▶ **Instructions for the task**: Extend the reader comment thread below about TV comedy writing and M*A*S*H, picking up after its last comment.

▶ **Given text**:
::::::

I also am an over-achiever. I was once asked to pitch a new novel in an already existing series of books. The publisher asked for a summary of the main characters and plot. I gave them three different summaries, with different character sketches and plot ideas for each of the three. I got the gig, turned in the manuscript a month early, and was hired to write a sequel to that book and then my own book series.
I'm awaiting this inevitable scene in the inevitable updating of "My Favorite Year" or "Laughter on the 23rd Floor" set in LA in the 70s on the thinly disguised M*A*S*H set ("what do you mean, it's M*A*S*H, this is the Air Force and those aren't asterisks, they're ampersands!").
We already know what Ken and David looked like, too.
So the thinly disguised Gene Reynolds sits through all 50 pitches and then asks, "So what else you got?"
Did (do) you have any particular techniques to generate the 50 story ideas?
"And then there's Maude...NOT!"
Ken, you have mentioned several times that you got your first writting assignment on The Jeffersons. What was the story line and how did you come up with it?
(Friday Question)
A few days ago I happened to see (on Ion, a channel we started receiving over-the-air after the digital broadcast changeover) the MASH episode in which Hawkeye is blinded. I last saw it many years before your blog began. One nice thing about the atmosphere you've created here - and I hope this is true for readers who are in the business, too, although I'm not - is that one can watch this episode, enjoy it, and not be envious, but instead get a taste of what it must have felt like to see the credit "written by," followed by your names, at the start of a MASH episode. In your 20s, yet.
I haven't the time to search past entries, but have you written in any detail about Gene Reynolds? Do you know anything about the circumstances under which he left MASH to produce/write/direct LOU GRANT (which I consider a damn good series)?
I have a SPOILER ALERT of my own, concerning the Hawkeye-goes-blind episode.
At the very end of the episode, the tag ending, Hawkeye, who's eye sight's since returned, walks into the nurses tent and tells them he's had a relapse, that he's blind again. One of the nurses, suspecting he's faking just so he can watch them all undress, throws a ball or something at him. Hawkeye catches it, the nurses realize he's faking, and chase him out. Here's my question. His eyes are bandaged in the tag ending. Even if he's faking, he's still shouldn't be able to see anything. How in the world did he catch the ball?
And then there's...Adrienne Barbeau. I'll bet no first-time viewer ever mistook Adrienne for Maude. Did you ever do any ALL IN THE FAMILY episode(s)?

::::::

▶ **Data**:
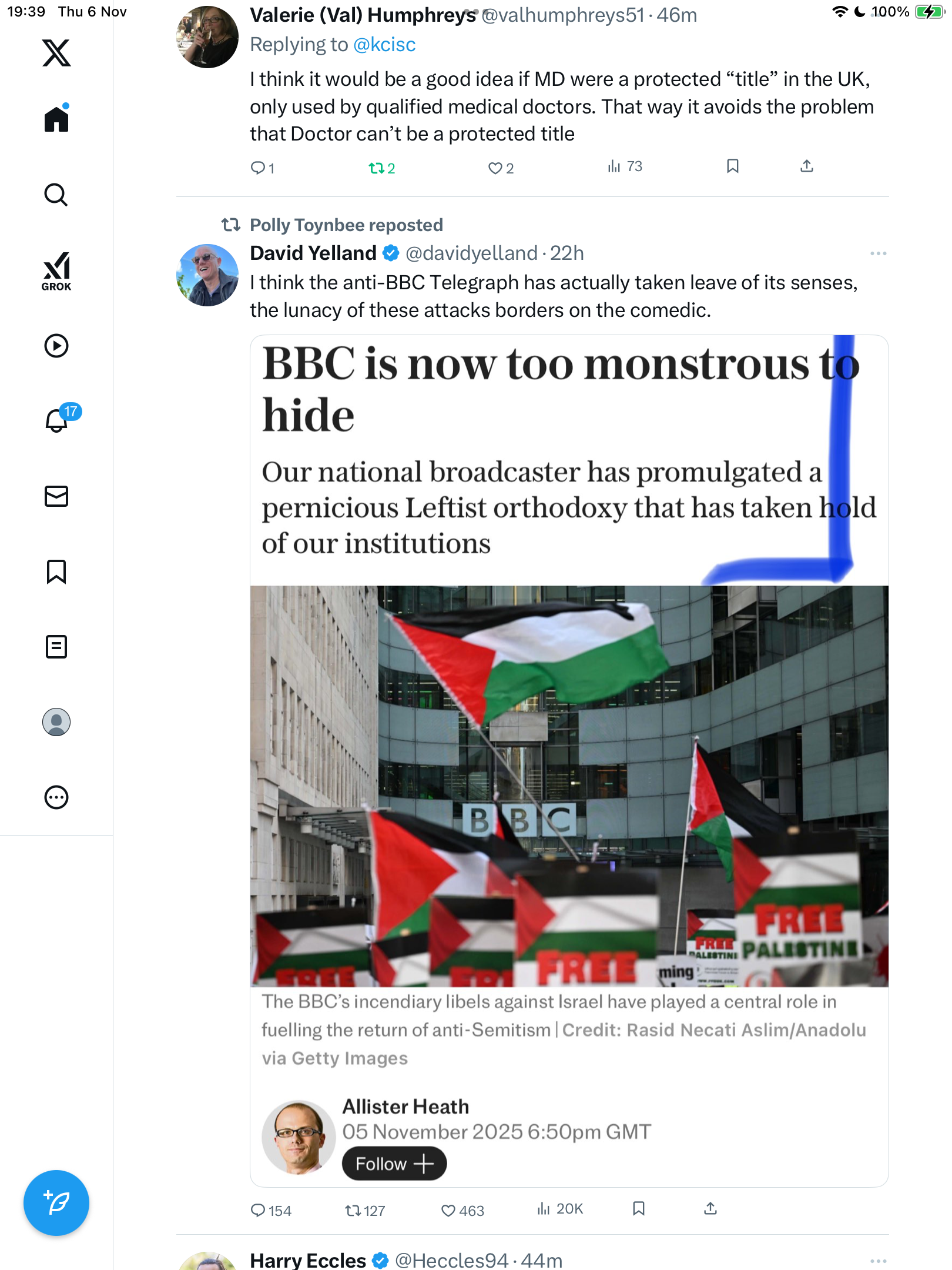Open the Search page
This screenshot has width=952, height=1270.
coord(56,195)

::::::

▶ **Answer below**:
What's David doing these days?
Is it ok if I mention Dan Raley's book on your blog's comment section? I won't do it (beyond what I just said) unless you say it's ok since it is your blog!
M's coming on the AM radio, shortly, then heading your way. If things get slow and one team gets way ahead of the other team this weekend, maybe you could start reading from your book, starting on page 102? But read slowly so my lips don't chap. (That's a bit Radar-esque.) Adieu!
Ken,
Your final writing credit for MASH was “Goodbye Radar”, apparently written as the 7th season finale but held back (at the network’s request) til the 8th season. Did Gary Burghoff or anyone have special requests for the episode in terms of storyline or particular scenes? And by the time the episode was produced you and David were no longer the head writers, did the new regime tinker with your script at all? Any other tidbits?
The first part of the last paragraph reminded ome of your graduation day 'address' post. You could ditch the whole thing, as could every other speaker, and just speak those few sentences, and the world would be a much better place. Marry that advice with Woody Allen's take on success, and you'll be a world-beater. It works. I know.
Maude would be so similar to Sarah Palin...just stands to reason.
they both just say what ever pops up in their pea brain. only one problem,some people thinks that's cool.
The hope here is that homeboy realizes that Maude is/was a fictional, scripted character, and Ms. Palin is/was an actual person who some believe is qualified to run the country.
Ken, wasn't that the episode where Hawkeye mentions that falling rain sounds like a steak on a BBQ? I always remembered that reference.